We can actually do plenty of things with this simple stuff. We could, for instance, use it to boot diskless terminals on a specifically designed distro.


Syndicated 2012-07-14 23:24:09 from # cd /scratch

Converting PDFs to multiple HTML pages with pdftk and pdftohtml

As already stated on this blog, Bada OS is total crap. Scripting is a mess, T9 is missing of original versions, updating is not an available option depending on your phone (even if the phone is less than a year old). It keeps being absolutely worthless when it comes to reading PDF. No matter how, even if you feed it a specifically cropped PDF with no margins, you’ll always end up with something not really readable, too big, too small, whatever. A pain in the ass.

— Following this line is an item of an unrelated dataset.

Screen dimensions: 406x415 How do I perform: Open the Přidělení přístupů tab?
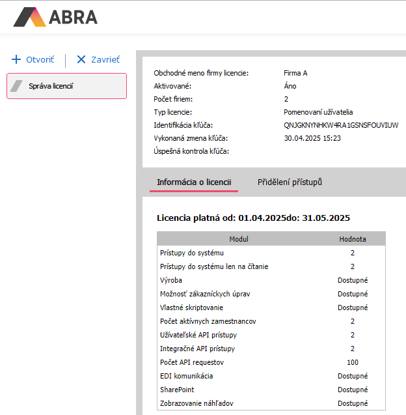pyautogui.click(x=290, y=182)
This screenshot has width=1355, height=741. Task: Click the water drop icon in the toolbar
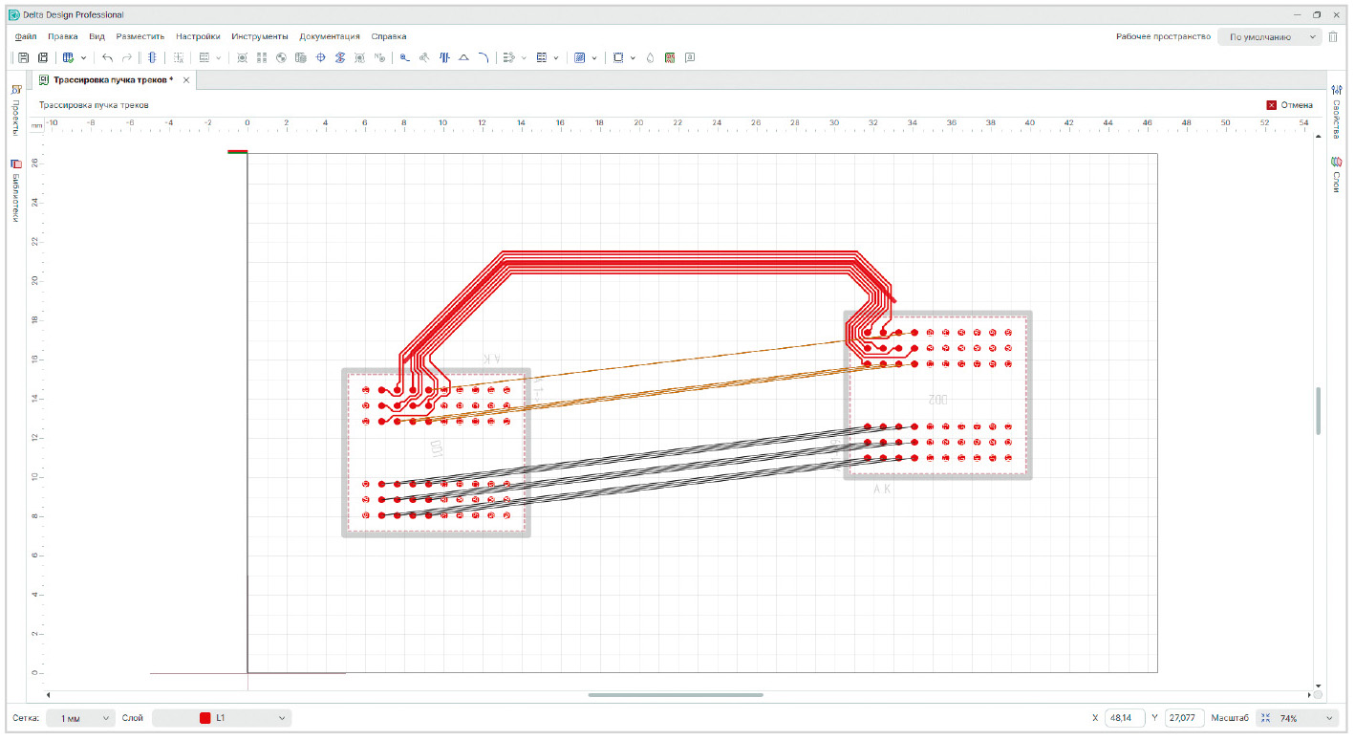click(x=650, y=58)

I soon realized it’s best, with such an appalling combination of software and hardware, to convert ebooks/PDFs to HTML. And as the provided HTML reader can’t remember what page you last read (not surprising) and, ahem, is unable to load a 3 MB page (low memory it says: even if a 30 MB PDF can be loaded by the PDF reader with no issue on the exact same phone, go figure!), it needs splitted HTML.

PDF is usually an output format, not a source format. While there’s plenty to convert to PDF, fact is there is no complete suite to convert from. pdftk is powerful but not easy to handle IMHO and pdftohtml latest released is almost 10 years old. So I ended writing a small wrapper (pdf2htmls.pl) for both theses tools to convert one PDF to multiples HTML files with basic indexes. It takes –input=file.pdf and (optional) –output=directory arguments. Asides from Perl, it requires debian packages pdftk and poppler-utils.

The indexes are über-crude. They could be improved with chapters/titles, I’ll maybe add that later.